Sunday, August 18, 2013

What Would Fellow Law-Suspender Abe Lincoln Say of Obama's Actions?

What Would Lincoln Say? 
 asks Nicholas Quinn Rozenkranz in the Wall Street Journal regarding Barack Obama's decision to suspend the law.

Scholars have debated whether Lincoln exceeded his power by suspending the writ and whether Congress's retroactive ratification cured any constitutional infirmity. Whatever one's answer, this is a case of a president—himself a constitutional lawyer—trying, under impossible circumstances, to be as faithful to the Constitution as possible.

Contrast all of this with President Obama's announcement that he is unilaterally suspending part of the Affordable Care Act. Like Lincoln, Mr. Obama is a constitutional lawyer. And like Lincoln's action, Mr. Obama's was a unilateral executive suspension of the law. But in every other way, the president's behavior could not have been more different from Lincoln's.
Check out the four ways in which Honest Abe's actions differ from Barack Obama — oh, and by the way, if you have the time, check out No Pasarán's previous posts about the 16th president, including the excerpts of the graphic novel biography that I am doing of him in partnership with Dan Greenberg.

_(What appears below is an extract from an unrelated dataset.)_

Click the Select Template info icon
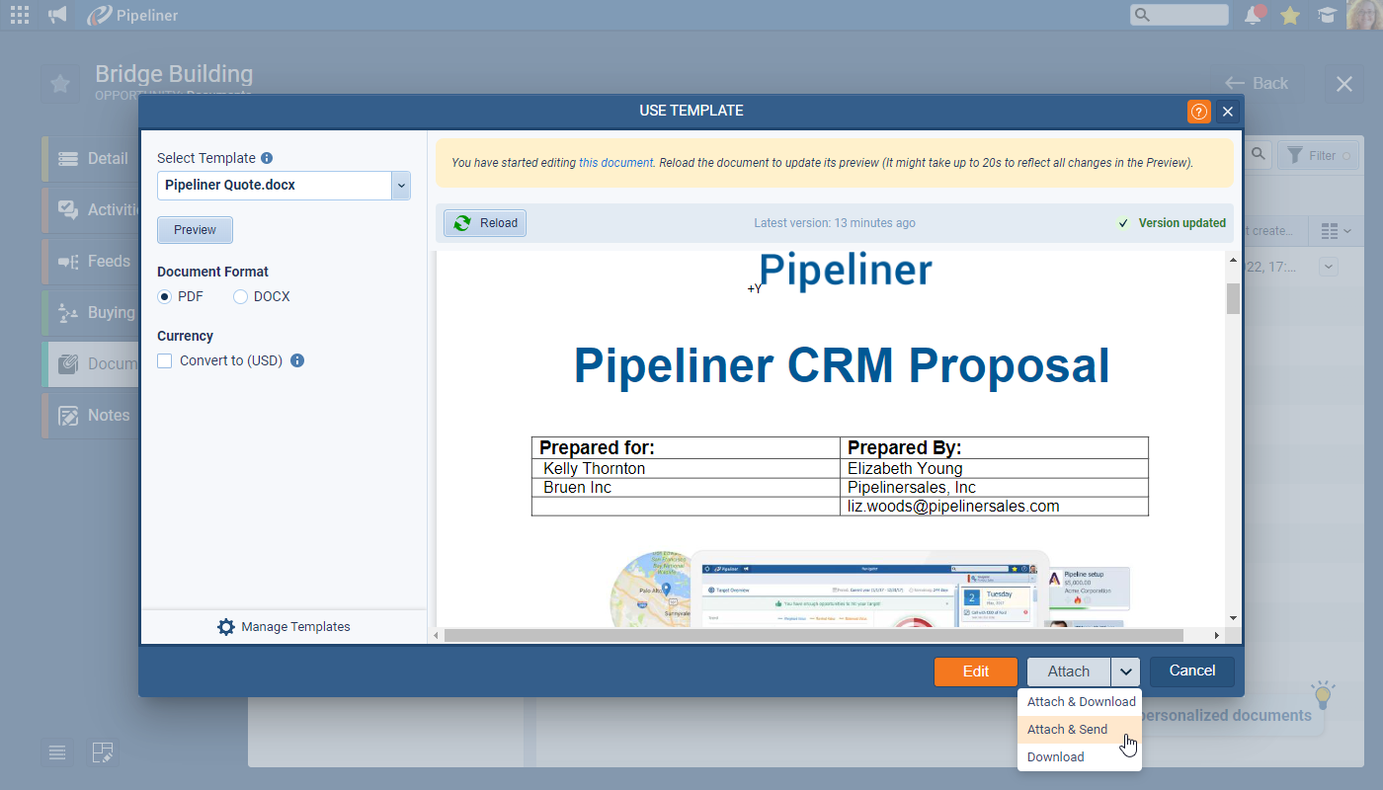The height and width of the screenshot is (790, 1383). pos(267,158)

Oh, and then, there's this:
As for Republican congressmen who had the temerity to question his authority, Mr. Obama said only: "I'm not concerned about their opinions—very few of them, by the way, are lawyers, much less constitutional lawyers." 
What does it matter whether congressmen (Republican or Democrat) are lawyers, constitutional or otherwise? Just like, what does it matter that the (vast) majority of the American people (all 300 million of 'em) are not lawyers (and thank God for that)? You, the occupier of the Oval Office, are not the leader of the people, you are their servant. You still have to follow the law, and you still need to explain your actions 1) to Congress and 2) to the people (however much or however little any of their members may be versed in constitutional law).
"I'm not concerned about their opinions—very few of them, by the way, are lawyers, much less constitutional lawyers."
Which brings us back to the quote: did you recognize that mind trick?
It's the liberals' old one-twofer:
1) "Yes, I'm tolerant, and understanding, and (totally) open to debate."
2) "Oh, but I cannot discuss this with you, because you, my opponent, are not an expert/not as intelligent as I am/reactionary/ridiculous/hateful/racist/hypocritical/full of tedious arguments/spouting Republican talking points/etc etc etc…"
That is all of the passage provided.